In line with the pathophysiological role of both Cav3.2 expressed by immune and neuronal systems demonstrated in the present study, systemic administration of ethosuximide reduced edema, hyperalgesia and allodynia in the carrageenan and CFA models. Interestingly, repeated systemic injection of ethosuximide induced a curative anti-hyperalgesic and anti- edematous effect, but was also able to limit development of edema when administered at the same time of CFA injection, these effects being maintained over time.
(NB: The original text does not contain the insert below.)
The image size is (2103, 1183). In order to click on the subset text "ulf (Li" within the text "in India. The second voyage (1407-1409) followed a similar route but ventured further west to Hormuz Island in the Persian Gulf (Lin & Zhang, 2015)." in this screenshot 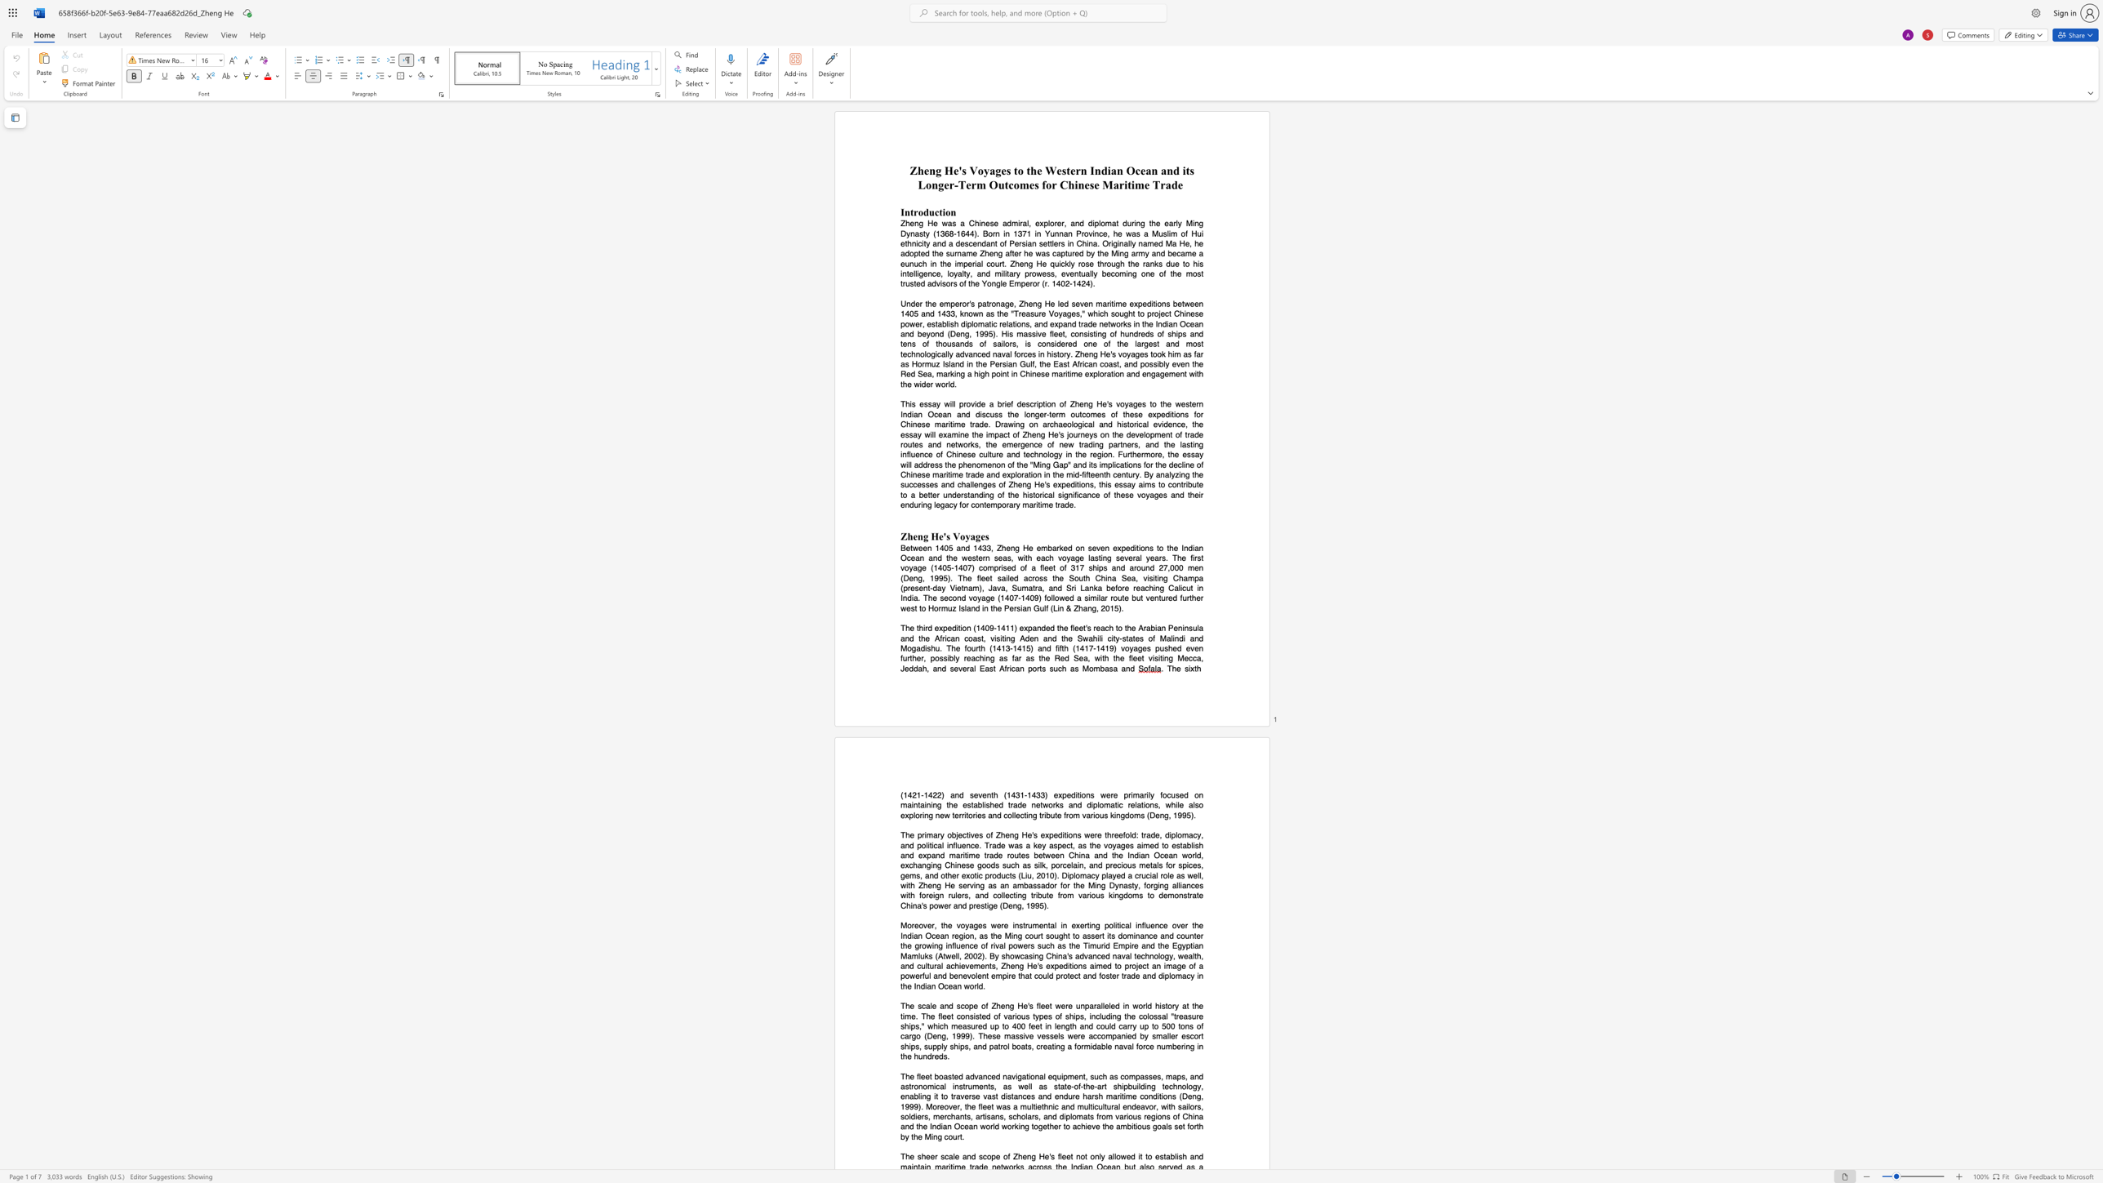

Working more specifically on Cav3.2 channels, we also demonstrated an analgesic and anti-inflammatory effect of systemic administration of TTA-A2, a specific inhibitor of Cav3.2 channels. This result validates the concept of Cav3.2 channels as a novel target for inflammation and related pain relief. Moreover, the demonstrated analgesic and anti-edematous effect observed after intraplantar administration of a low dose of TTA-A2 confirmed that peripheral (potentially on immune cells and primary afferent fibers) Cav3.2 channels are involved in the pathophysiology of inflammation and related pain and expends the array of potential clinical use of T-type calcium channel inhibitors.